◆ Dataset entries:
______

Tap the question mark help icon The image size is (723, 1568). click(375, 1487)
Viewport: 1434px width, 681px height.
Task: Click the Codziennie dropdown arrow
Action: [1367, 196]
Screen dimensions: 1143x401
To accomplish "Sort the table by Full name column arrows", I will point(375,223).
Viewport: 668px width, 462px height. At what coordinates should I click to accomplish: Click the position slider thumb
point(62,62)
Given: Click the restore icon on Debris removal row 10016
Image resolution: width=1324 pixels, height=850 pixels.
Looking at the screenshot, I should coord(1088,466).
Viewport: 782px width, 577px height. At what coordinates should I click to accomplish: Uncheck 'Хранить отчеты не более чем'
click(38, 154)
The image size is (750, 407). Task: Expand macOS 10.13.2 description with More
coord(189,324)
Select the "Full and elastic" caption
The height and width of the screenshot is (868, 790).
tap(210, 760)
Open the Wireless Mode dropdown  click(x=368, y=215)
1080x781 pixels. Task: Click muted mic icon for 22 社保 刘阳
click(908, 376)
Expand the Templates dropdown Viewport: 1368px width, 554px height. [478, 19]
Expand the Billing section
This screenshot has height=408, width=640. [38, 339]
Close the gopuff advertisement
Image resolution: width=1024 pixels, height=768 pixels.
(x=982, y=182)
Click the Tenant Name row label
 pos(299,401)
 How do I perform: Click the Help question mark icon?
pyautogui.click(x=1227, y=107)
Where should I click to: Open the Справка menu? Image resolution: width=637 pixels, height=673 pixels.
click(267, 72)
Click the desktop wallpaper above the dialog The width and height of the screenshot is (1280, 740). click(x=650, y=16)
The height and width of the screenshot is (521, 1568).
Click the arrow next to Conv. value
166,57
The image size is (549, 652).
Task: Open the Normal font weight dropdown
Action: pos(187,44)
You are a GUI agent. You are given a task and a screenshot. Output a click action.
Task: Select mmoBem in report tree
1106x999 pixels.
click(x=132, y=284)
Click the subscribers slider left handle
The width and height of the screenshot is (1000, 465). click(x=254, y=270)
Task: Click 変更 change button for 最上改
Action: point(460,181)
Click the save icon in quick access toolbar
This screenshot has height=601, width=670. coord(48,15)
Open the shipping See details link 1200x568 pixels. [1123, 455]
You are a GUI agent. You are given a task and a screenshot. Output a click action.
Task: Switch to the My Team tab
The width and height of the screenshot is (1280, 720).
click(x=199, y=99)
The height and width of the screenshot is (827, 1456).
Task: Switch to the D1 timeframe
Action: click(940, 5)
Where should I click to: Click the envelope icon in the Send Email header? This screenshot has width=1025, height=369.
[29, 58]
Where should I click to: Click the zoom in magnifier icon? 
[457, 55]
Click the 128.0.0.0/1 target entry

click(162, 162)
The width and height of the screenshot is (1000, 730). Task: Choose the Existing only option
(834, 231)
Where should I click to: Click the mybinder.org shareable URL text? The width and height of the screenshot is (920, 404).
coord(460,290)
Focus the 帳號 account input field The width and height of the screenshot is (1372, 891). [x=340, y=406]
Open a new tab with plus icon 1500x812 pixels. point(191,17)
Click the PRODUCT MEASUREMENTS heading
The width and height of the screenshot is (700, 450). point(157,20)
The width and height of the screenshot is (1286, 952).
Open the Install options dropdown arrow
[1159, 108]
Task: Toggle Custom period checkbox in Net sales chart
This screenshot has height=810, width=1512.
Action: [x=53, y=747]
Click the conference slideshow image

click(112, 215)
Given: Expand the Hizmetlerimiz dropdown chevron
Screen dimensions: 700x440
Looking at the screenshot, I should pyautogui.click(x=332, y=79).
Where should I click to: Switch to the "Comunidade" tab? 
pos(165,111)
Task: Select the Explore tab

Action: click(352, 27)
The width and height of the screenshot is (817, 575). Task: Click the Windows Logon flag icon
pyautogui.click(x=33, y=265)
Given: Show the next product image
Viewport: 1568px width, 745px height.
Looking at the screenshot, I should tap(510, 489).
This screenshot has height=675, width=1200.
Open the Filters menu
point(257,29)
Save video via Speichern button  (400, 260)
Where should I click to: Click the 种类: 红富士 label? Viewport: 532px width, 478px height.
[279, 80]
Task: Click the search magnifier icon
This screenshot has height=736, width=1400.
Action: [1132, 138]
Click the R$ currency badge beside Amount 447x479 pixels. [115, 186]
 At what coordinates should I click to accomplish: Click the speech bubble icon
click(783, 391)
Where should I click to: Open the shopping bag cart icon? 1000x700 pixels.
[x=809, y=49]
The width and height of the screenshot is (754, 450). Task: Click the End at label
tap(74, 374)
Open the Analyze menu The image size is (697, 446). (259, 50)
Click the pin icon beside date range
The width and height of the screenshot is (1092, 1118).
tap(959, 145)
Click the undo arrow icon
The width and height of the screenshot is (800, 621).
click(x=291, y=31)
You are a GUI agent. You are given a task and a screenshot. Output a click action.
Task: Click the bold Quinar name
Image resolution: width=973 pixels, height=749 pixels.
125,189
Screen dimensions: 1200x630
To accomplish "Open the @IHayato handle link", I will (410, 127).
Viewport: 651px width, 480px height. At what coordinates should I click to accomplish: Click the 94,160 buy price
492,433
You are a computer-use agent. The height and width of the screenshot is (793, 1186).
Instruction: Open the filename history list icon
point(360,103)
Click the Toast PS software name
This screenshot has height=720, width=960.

______

◆ Try it:
Beginning at the line with "Save video via" and stopping after the line with "Click the R$", please write out every line of the data above exactly and nothing else.

◆ Response to this exercise:
Save video via Speichern button  (400, 260)
Where should I click to: Click the 种类: 红富士 label? Viewport: 532px width, 478px height.
[279, 80]
Task: Click the search magnifier icon
This screenshot has height=736, width=1400.
Action: [1132, 138]
Click the R$ currency badge beside Amount 447x479 pixels. [115, 186]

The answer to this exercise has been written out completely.